OpenAI API Pricing (2026)
| Model | Input $/1M tokens | Output $/1M tokens | Best for |
|---|---|---|---|
| GPT-4o | $2.50 | $10.00 | High-quality reasoning, vision |
| GPT-4o-mini | $0.15 | $0.60 | High-volume, cost-sensitive |
| GPT-4-turbo | $10.00 | $30.00 | Legacy high-quality tasks |
| GPT-3.5-turbo | $0.50 | $1.50 | Simple tasks, fast responses |
| o1-preview | $15.00 | $60.00 | Complex multi-step reasoning |
| o1-mini | $3.00 | $12.00 | Reasoning at moderate cost |
GPT-4o vs GPT-4o-mini: Which Should You Use?
GPT-4o-mini is 16× cheaper than GPT-4o on input and 17× on output. For most production use cases — classification, summarization, structured extraction, basic Q&A — GPT-4o-mini matches or exceeds GPT-4o quality at a fraction of the cost. Use GPT-4o for complex reasoning, coding, multimodal (vision) tasks.
Cost Optimization Tips
Prompt caching: OpenAI caches repeated prompt prefixes, reducing input costs by up to 50% for requests sharing a system prompt. Batching: The Batch API reduces costs by 50% with a 24-hour turnaround. Context management: Truncate conversation history — every message in history is billed as input tokens.
FAQ
How does OpenAI count tokens?
OpenAI uses the tiktoken tokenizer. Roughly 1 token = 4 characters or 0.75 words in English. You can count tokens exactly using our token counter tool or the tiktoken Python library: tiktoken.encoding_for_model("gpt-4o").

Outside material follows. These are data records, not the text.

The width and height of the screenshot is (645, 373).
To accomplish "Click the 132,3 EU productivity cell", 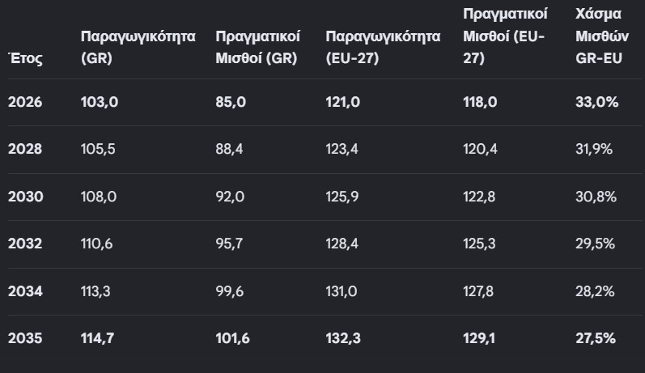I will click(x=343, y=338).
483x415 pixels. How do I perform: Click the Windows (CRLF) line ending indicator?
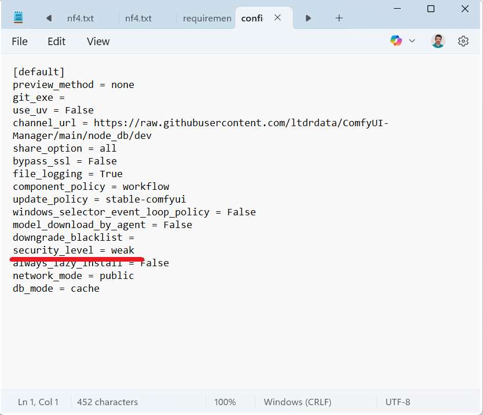299,402
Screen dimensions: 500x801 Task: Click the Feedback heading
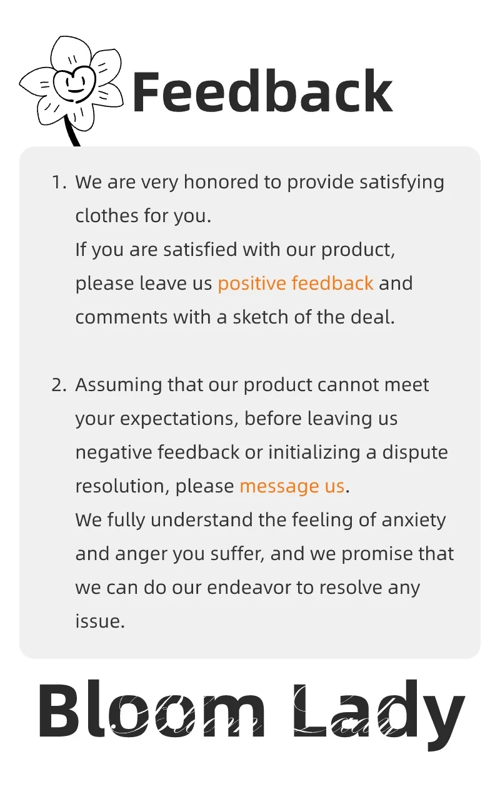(x=263, y=93)
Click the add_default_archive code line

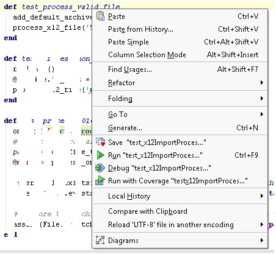53,17
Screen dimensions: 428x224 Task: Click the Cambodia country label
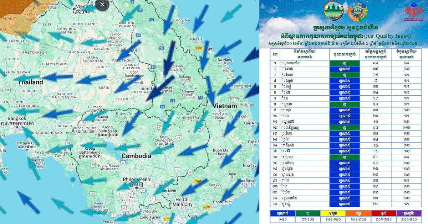[x=136, y=156]
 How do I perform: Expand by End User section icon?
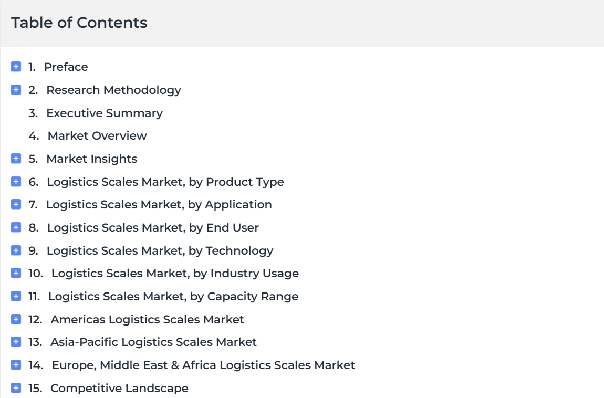[16, 227]
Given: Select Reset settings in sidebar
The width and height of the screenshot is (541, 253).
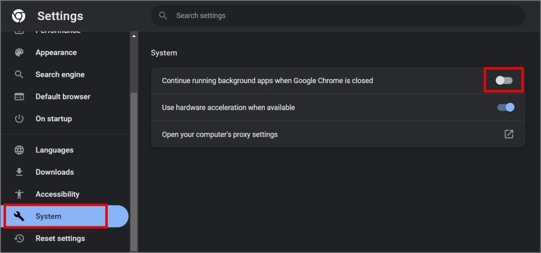Looking at the screenshot, I should [x=60, y=238].
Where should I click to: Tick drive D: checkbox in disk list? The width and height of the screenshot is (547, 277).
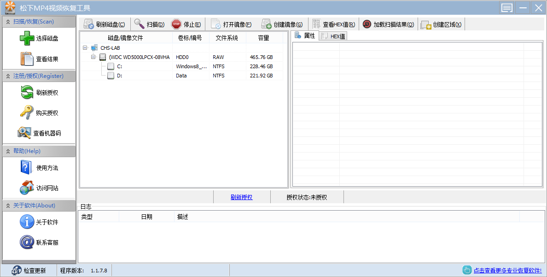pyautogui.click(x=110, y=75)
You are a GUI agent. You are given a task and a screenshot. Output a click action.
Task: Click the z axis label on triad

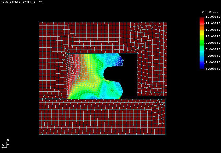(8, 145)
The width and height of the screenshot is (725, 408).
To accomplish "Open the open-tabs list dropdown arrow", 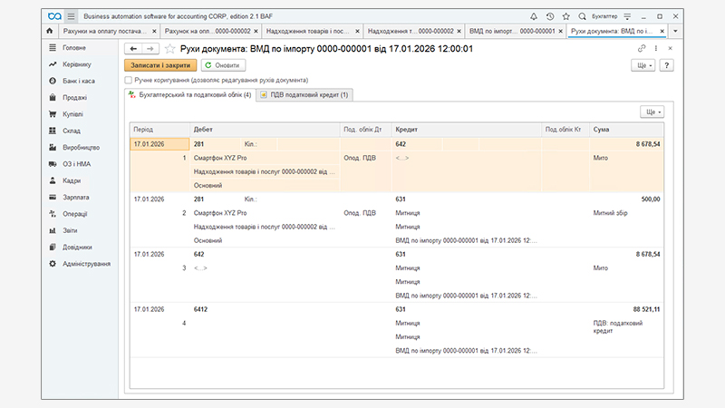I will pyautogui.click(x=675, y=31).
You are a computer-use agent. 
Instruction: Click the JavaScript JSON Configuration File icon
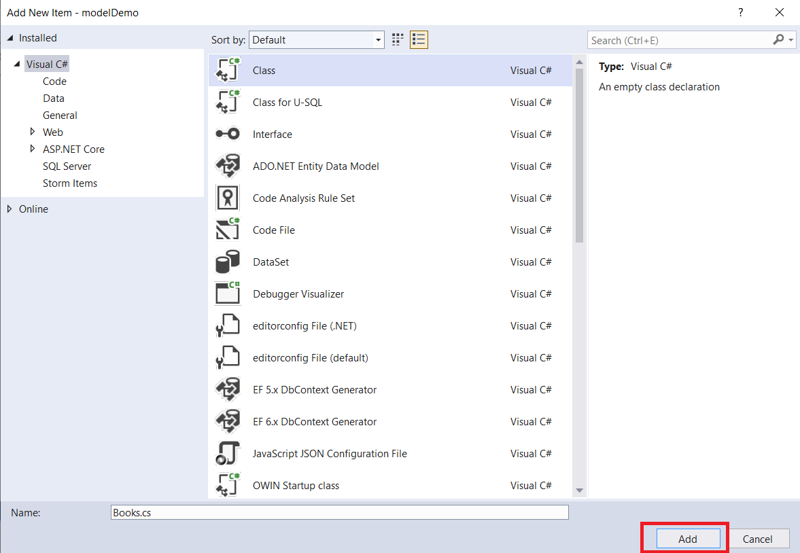(228, 454)
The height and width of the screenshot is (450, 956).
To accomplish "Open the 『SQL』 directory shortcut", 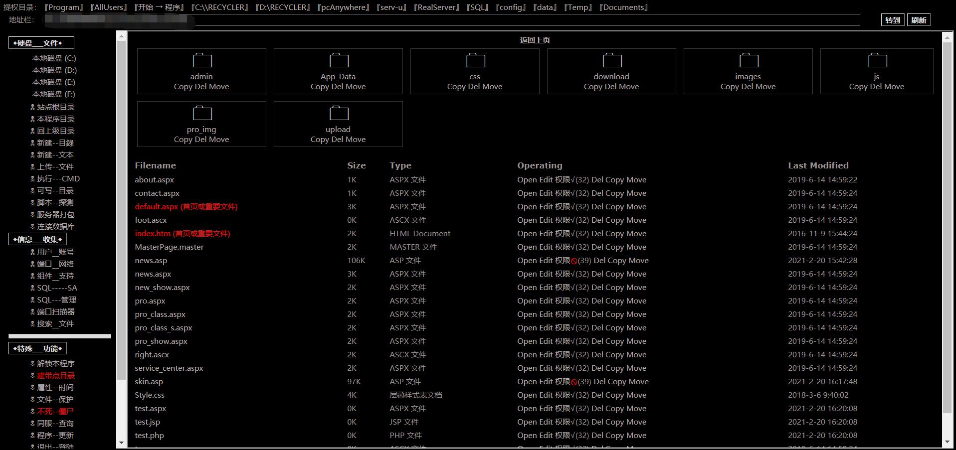I will pos(478,7).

Are there free tiers for OpenAI API?
OpenAI doesn't offer a permanent free tier. New accounts receive a small credit ($5-18 depending on region) that expires after a few months. After that, all usage is billed per token. Unlike the ChatGPT web product, the API requires a paid plan.
Does the system prompt count as input tokens?
Yes. The system prompt is sent with every API call and billed as input tokens each time. A 1,000-token system prompt on 10,000 daily requests = 10M extra input tokens per day. Keeping system prompts concise or using prompt caching significantly reduces costs.